Der Termin beleuchtet die Schnittstellen zwischen kolonialer und NS-Geschichte und zeigt, wie Provenienzforschung dazu beitragen kann, verflochtene Erinnerungen sichtbar zu machen. Patrick Helber aus dem kollaborativen Projekt „Entangled Memories“ mit dem Schwerpunkt auf multiperspektivische Bildungsarbeit. Auch hier werden wir versuchen, die anderen Themenbereiche, insbesondere Provenienzforschung mit dem Beispiel aus der Praxis gemeinsam zu diskutieren.

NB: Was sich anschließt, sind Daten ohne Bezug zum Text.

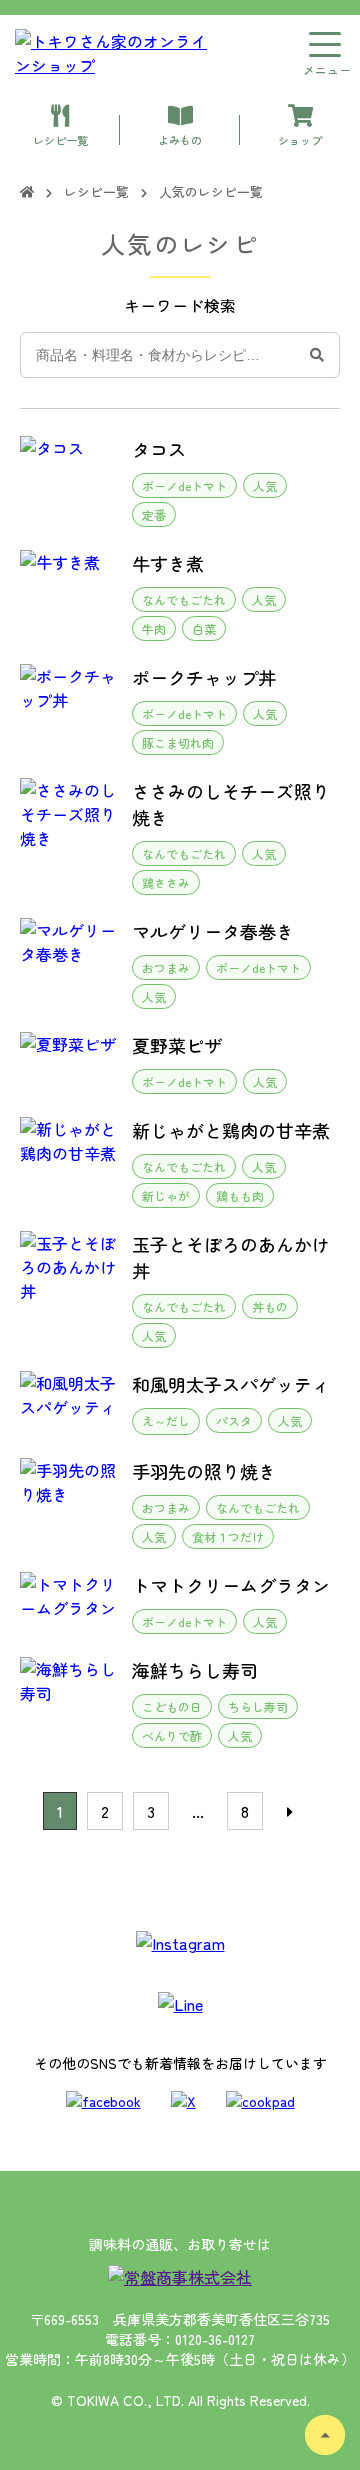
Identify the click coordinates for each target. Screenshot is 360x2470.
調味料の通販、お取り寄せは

Daneben schauen wir gemeinsam auf die vier Termine und versuchen uns an Leitlinien und Grenzen für die weitere Vermittlungspraxis
Diskursreihe für Fachpublikum / Multiplikator:innen
Die Diskursreihe knüpft inhaltlich an den Arbeitskreis an und präsentiert aktuelle Erkenntnisse aus Forschung und Wissenschaft zu Provenienzforschung sowie kultureller und historisch-politischer Bildung. Durch die Zusammenführung unterschiedlicher Disziplinen entsteht ein transdisziplinärer Zugang, der gezielt Raum für Diskussionen über Synergien zwischen diesen Bereichen eröffnet.